Haïti-Élections : Privert annonce la convocation officielle des Haïtiens aux urnes

Le président provisoire Jocelerme Privert annonce ce 19 juillet avoir convoqué le peuple en ses comices par un arrêté qui a été signé et qui sera publié sous peu dans le journal officiel Le Moniteur.

Le premier tour de la présidentielle et des législatives est prévu pour le 9 octobre prochain et un deuxième tour le 8 janvier 2017.

Entouré des membres du gouvernement qui participaient à un conseil des ministres, Privert a fait part de sa décision dans un discours à la nation.

Cette annonce survient après un mois de tractations au niveau du parlement, qui, à quatre reprises, n’a pas pu réaliser une assemblée nationale pour se pencher sur le sort du chef d’État provisoire dont le mandat de 120 jours a expiré le 14 juin dernier.

C’est la mission du gouvernement d’organiser les élections, a justifié Privert, qui se dit toujours à la disposition du parlement.

« Le gouvernement n’a d’autre chantier que le chantier électoral », a dit le président, rappelant que le budget préparé par le Conseil électoral provisoire (Cep) pour la tenue des prochains scrutins est de 55 millions de dollars.
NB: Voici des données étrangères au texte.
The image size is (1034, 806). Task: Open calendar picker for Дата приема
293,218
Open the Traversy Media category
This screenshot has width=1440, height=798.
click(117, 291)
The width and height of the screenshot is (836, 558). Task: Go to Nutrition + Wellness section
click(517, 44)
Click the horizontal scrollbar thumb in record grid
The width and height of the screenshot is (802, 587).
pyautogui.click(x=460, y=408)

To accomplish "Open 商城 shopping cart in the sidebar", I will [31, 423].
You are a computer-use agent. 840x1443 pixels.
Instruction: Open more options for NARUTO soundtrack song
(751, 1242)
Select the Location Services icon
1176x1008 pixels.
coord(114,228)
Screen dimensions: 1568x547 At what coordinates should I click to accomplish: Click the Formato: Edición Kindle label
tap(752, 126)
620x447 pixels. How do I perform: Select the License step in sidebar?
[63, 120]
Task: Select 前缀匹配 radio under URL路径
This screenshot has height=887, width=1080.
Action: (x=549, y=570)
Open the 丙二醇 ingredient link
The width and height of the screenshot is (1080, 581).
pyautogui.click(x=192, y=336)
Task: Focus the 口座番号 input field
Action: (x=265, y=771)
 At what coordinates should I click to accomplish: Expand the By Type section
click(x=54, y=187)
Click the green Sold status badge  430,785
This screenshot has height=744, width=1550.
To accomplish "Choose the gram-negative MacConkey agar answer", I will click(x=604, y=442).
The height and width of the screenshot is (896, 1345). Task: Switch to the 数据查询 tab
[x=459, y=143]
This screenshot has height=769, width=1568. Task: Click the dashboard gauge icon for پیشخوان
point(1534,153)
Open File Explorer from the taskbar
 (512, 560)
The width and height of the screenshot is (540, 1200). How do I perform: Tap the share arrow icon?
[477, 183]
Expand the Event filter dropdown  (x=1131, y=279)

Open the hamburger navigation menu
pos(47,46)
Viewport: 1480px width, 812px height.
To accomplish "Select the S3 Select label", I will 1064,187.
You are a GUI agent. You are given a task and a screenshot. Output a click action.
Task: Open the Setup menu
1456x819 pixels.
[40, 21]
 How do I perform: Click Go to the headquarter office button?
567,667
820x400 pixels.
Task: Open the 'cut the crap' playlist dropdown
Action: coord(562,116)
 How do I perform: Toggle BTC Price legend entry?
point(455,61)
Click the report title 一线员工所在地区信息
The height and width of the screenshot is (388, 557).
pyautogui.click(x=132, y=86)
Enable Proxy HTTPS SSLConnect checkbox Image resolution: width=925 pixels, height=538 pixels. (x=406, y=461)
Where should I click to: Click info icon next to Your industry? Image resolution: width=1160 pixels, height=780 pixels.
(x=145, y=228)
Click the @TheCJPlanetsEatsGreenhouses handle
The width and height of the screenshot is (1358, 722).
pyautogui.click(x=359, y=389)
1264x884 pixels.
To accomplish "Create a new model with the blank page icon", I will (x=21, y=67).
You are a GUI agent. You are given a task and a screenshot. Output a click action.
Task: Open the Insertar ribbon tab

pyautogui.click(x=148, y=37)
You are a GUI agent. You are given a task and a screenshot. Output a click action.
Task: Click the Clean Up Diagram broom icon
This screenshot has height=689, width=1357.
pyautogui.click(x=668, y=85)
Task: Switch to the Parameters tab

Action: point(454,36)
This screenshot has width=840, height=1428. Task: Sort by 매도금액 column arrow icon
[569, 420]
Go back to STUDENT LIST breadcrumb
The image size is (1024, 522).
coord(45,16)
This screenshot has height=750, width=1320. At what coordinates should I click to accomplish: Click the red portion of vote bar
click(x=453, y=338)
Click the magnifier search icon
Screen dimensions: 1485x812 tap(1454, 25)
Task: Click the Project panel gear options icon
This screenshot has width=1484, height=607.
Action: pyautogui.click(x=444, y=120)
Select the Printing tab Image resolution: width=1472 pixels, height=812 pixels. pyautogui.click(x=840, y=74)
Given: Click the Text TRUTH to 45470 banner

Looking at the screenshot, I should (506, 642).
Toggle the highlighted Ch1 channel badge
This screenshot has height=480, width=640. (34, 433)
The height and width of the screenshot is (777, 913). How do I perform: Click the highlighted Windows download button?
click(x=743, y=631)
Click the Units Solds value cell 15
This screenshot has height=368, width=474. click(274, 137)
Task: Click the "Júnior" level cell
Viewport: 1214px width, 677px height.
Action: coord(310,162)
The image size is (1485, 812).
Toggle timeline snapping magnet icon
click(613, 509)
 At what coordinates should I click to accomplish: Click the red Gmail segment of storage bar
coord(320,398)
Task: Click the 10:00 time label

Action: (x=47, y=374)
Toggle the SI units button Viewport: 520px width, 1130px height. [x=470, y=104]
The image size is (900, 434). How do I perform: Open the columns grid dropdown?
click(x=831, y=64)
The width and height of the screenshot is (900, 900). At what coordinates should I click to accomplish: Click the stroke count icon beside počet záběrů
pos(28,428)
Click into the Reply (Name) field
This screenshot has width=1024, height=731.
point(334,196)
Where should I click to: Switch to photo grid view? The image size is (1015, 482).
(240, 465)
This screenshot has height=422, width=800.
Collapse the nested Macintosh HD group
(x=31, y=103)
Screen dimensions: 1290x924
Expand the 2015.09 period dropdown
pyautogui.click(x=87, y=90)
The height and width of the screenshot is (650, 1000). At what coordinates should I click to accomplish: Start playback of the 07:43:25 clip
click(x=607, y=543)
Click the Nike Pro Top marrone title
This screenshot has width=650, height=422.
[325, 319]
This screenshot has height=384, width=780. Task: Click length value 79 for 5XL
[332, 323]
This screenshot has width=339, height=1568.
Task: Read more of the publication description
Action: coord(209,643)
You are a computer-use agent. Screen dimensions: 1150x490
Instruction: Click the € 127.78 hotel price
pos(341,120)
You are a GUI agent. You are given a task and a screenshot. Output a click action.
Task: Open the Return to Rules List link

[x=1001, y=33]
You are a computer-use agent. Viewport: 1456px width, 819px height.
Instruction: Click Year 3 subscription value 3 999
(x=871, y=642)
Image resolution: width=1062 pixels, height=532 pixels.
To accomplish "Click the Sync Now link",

Il a promis que son administration fera tout ce qui est possible pour mobiliser les ressources devant permettre la réalisation des élections, de manière à ce que cet acte de souveraineté nationale soit pris en charge par les Haïtiens.

Des rencontres sont en cours avec divers secteurs de la société, en vue d’explorer les possibilités de mobiliser les moyens pour faire face aux besoins électoraux.

Jocelerme Privert souligne la nécessité que les élections soient libres, honnêtes et transparentes pour que les élus puissent bénéficier de toute la légitimité qui fondera leurs actions dans le cadre des fonctions qu’ils auront à remplir.

Le gouvernement ne favorisera aucun candidat, a promis le président provisoire. Il demande à tous les ministres et fonctionnaires de l’État d’observer « la plus stricte neutralité ».

Dans son discours, Privert a aussi dressé un tableau sombre de la situation générale résultant de l’instabilité politique, a-t-il dit.

Pour lui, l’incapacité du parlement à se pencher sur divers dossiers handicape la bonne marche des affaires du pays.

Les besoins à tous les niveaux se font pressants, pourtant le budget déposé par l’exécutif devant le parlement n’a toujours pas été voté, souligne le président.
Des conseils d’administration au niveau des institutions financières n’ont pu être ratifiés, ainsi que le directeur général de la police, alors que des mesures financières et sécuritaires se montrent urgentes.